Article 8(3) of Directive 2001/29 must be interpreted as not precluding a situation under national law whereby a copyright holder or the holder of a related right may not obtain an injunction against an intermediary whose service has been used by a third party to infringe his or her right, that intermediary having had no knowledge or awareness of that infringement, within the meaning of Article 14(1)(a) of Directive 2000/31, unless, before court proceedings are commenced, that infringement has first been notified to that intermediary and the latter has failed to intervene expeditiously in order to remove the content in question or to block access to it and to ensure that such infringements do not recur. It is, however, for the national courts to satisfy themselves, when applying such a condition, that that condition does not result in the actual cessation of the infringement being delayed in such a way as to cause disproportionate damage to the rightholder.
Directive 2000/31/EC of the European Parliament and of the Council of 8 June 2000 on certain legal aspects of information society services, in particular electronic commerce, in the Internal Market (‘Directive on electronic commerce’), in particular Article 15(1), must be interpreted as meaning that it does not preclude a court of a Member State from:
– ordering a host provider to remove information which it stores, the content of which is identical to the content of information which was previously declared to be unlawful, or to block access to that information, irrespective of who requested the storage of that information;
– ordering a host provider to remove information which it stores, the content of which is equivalent to the content of information which was previously declared to be unlawful, or to block access to that information, provided that the monitoring of and search for the information concerned by such an injunction are limited to information conveying a message the content of which remains essentially unchanged compared with the content which gave rise to the finding of illegality and containing the elements specified in the injunction, and provided that the differences in the wording of that equivalent content, compared with the wording characterising the information which was previously declared to be illegal, are not such as to require the host provider to carry out an independent assessment of that content, and
– ordering a host provider to remove information covered by the injunction or to block access to that information worldwide within the framework of the relevant international law.

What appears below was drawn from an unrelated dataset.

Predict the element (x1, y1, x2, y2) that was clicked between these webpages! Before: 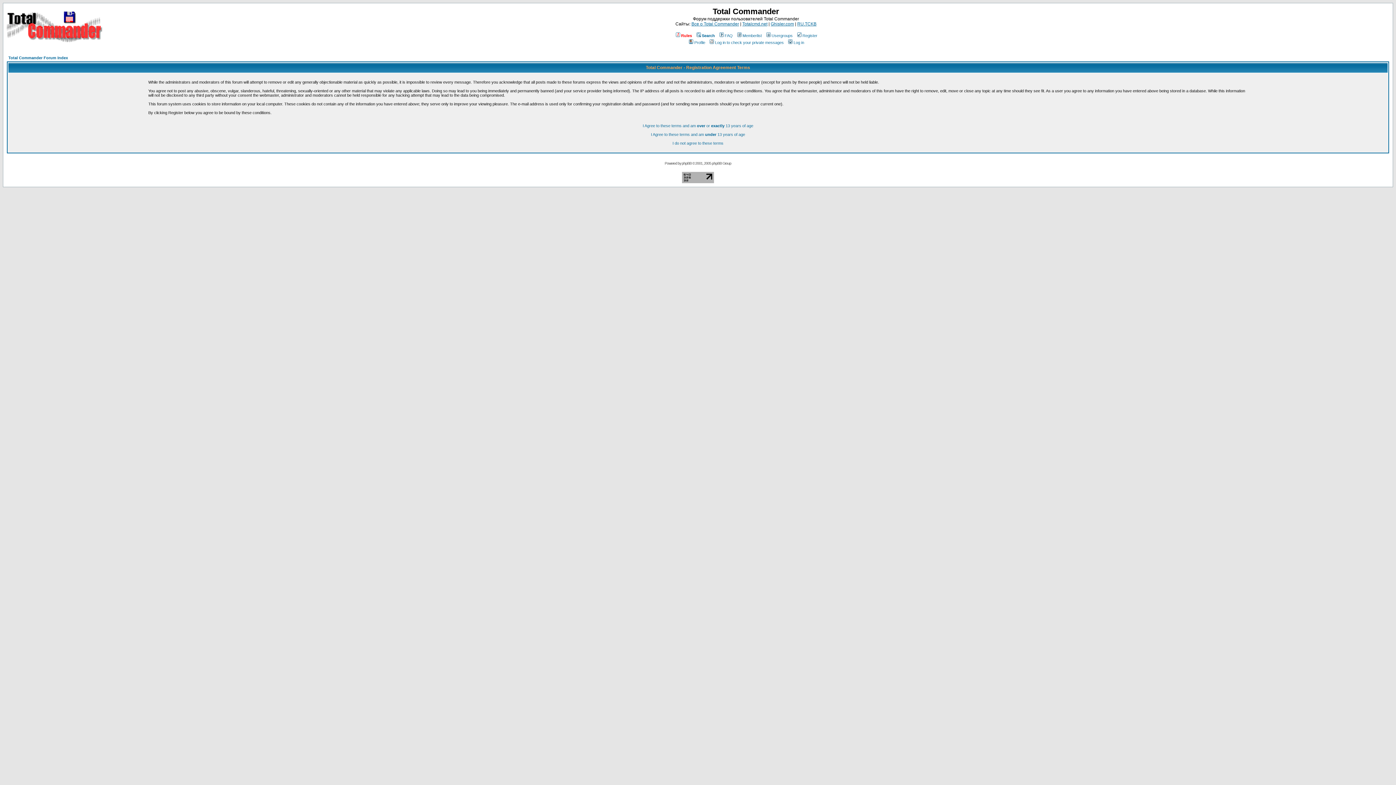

Article 8(1) and (2) of Directive 2001/29/EC, of the European Parliament and of the Council of 22 May 2001 on the harmonisation of certain aspects of copyright and related rights in the information society, read in conjunction with Article 3(1) thereof, and Article 3(2) of Directive 2004/48/EC of the European Parliament and of the Council of 29 April 2004 on the enforcement of intellectual property rights must be interpreted as precluding national legislation, such as that at issue in the main proceedings, under which, as interpreted by the relevant national courts, the owner of an internet connection used for copyright infringements through file-sharing cannot be held liable to pay damages if he can name at least one family member who might have had access to that connection, without providing further details as to when and how the internet was used by that family member.
Article 8(3) of Directive 2001/29/EC of the European Parliament and of the Council of 22 May 2001 on the harmonisation of certain aspects of copyright and related rights in the information society must be interpreted as meaning that a person who makes protected subject-matter available to the public on a website without the agreement of the rightholder, for the purpose of Article 3(2) of that directive, is using the services of the internet service provider of the persons accessing that subject-matter, which must be regarded as an intermediary within the meaning of Article 8(3) of Directive 2001/29.
The fundamental rights recognised by EU law must be interpreted as not precluding a court injunction prohibiting an internet service provider from allowing its customers access to a website placing protected subject-matter online without the agreement of the rightholders when that injunction does not specify the measures which that access provider must take and when that access provider can avoid incurring coercive penalties for breach of that injunction by showing that it has taken all reasonable measures, provided that (i) the measures taken do not unnecessarily deprive internet users of the possibility of lawfully accessing the information available and (ii) that those measures have the effect of preventing unauthorised access to the protected subject-matter or, at least, of making it difficult to achieve and of seriously discouraging internet users who are using the services of the addressee of that injunction from accessing the subject-matter that has been made available to them in breach of the intellectual property right, that being a matter for the national authorities and courts to establish.
Access providers which merely provide users with Internet access, without offering other services such as email, FTP or file‑sharing services or exercising any control, whether de iure or de facto, over the services which users make use of, must be regarded as ‘intermediaries’ within the meaning of Article 8(3) of Directive 2001/29.